(Collected data)
╔══
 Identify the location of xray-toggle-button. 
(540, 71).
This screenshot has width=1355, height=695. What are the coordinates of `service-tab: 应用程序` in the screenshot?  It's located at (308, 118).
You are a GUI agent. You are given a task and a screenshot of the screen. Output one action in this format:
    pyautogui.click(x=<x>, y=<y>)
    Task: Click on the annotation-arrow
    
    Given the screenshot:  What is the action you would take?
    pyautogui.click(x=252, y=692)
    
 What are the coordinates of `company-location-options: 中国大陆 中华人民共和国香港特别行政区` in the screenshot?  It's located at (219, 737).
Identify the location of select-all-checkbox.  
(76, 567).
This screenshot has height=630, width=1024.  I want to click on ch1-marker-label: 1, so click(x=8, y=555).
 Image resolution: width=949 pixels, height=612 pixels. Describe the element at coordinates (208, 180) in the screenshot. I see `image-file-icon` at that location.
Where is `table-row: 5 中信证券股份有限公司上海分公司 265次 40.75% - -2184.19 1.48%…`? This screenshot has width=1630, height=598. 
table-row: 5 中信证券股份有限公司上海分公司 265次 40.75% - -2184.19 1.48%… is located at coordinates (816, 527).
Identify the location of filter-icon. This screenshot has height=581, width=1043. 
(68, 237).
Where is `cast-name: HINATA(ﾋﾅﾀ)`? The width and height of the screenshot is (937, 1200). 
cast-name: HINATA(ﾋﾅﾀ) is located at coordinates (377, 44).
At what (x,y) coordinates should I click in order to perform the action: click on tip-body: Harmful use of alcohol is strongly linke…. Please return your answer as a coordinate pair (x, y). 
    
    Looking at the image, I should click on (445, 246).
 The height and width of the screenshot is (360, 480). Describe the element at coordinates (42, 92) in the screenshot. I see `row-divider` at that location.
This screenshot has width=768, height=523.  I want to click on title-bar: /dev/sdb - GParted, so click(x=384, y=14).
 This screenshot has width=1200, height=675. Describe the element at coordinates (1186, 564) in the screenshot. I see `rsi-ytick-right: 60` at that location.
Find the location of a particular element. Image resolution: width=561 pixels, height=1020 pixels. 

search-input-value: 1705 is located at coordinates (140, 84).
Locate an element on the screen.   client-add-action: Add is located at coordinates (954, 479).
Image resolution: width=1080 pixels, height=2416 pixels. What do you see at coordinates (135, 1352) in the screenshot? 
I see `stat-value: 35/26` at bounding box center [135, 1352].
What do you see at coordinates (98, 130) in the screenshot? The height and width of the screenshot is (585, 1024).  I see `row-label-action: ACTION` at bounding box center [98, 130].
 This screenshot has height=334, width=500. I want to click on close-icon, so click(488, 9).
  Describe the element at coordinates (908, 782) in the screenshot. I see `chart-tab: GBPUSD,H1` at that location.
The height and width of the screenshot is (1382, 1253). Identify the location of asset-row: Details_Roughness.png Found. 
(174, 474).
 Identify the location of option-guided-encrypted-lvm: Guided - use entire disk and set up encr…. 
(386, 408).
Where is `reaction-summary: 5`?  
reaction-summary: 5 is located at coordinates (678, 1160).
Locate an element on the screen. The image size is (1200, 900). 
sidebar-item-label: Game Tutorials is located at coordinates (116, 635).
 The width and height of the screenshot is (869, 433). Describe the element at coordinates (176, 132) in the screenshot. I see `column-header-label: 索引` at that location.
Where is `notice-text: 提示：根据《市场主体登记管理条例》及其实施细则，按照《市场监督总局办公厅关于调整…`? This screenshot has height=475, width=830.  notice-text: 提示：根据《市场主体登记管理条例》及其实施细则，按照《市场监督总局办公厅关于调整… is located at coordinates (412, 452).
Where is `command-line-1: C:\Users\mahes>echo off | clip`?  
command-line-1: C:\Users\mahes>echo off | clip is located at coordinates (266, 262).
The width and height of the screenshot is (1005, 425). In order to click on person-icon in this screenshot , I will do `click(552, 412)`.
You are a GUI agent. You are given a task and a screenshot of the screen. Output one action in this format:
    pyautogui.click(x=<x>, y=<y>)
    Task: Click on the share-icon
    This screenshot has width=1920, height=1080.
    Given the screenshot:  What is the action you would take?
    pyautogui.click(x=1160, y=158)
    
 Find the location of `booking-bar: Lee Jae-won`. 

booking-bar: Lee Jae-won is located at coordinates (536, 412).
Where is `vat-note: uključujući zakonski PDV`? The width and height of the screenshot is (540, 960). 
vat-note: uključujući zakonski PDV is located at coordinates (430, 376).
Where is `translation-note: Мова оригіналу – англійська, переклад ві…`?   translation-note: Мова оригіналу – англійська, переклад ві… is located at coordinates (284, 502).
╚══
● Task objective
Reproduce, character for character, the lines in the records above from the line with "Find the location of a" to the line with "center [135, 1352].".

● Answer for this exercise
Find the location of a particular element. Image resolution: width=561 pixels, height=1020 pixels. 

search-input-value: 1705 is located at coordinates (140, 84).
Locate an element on the screen.   client-add-action: Add is located at coordinates (954, 479).
Image resolution: width=1080 pixels, height=2416 pixels. What do you see at coordinates (135, 1352) in the screenshot? 
I see `stat-value: 35/26` at bounding box center [135, 1352].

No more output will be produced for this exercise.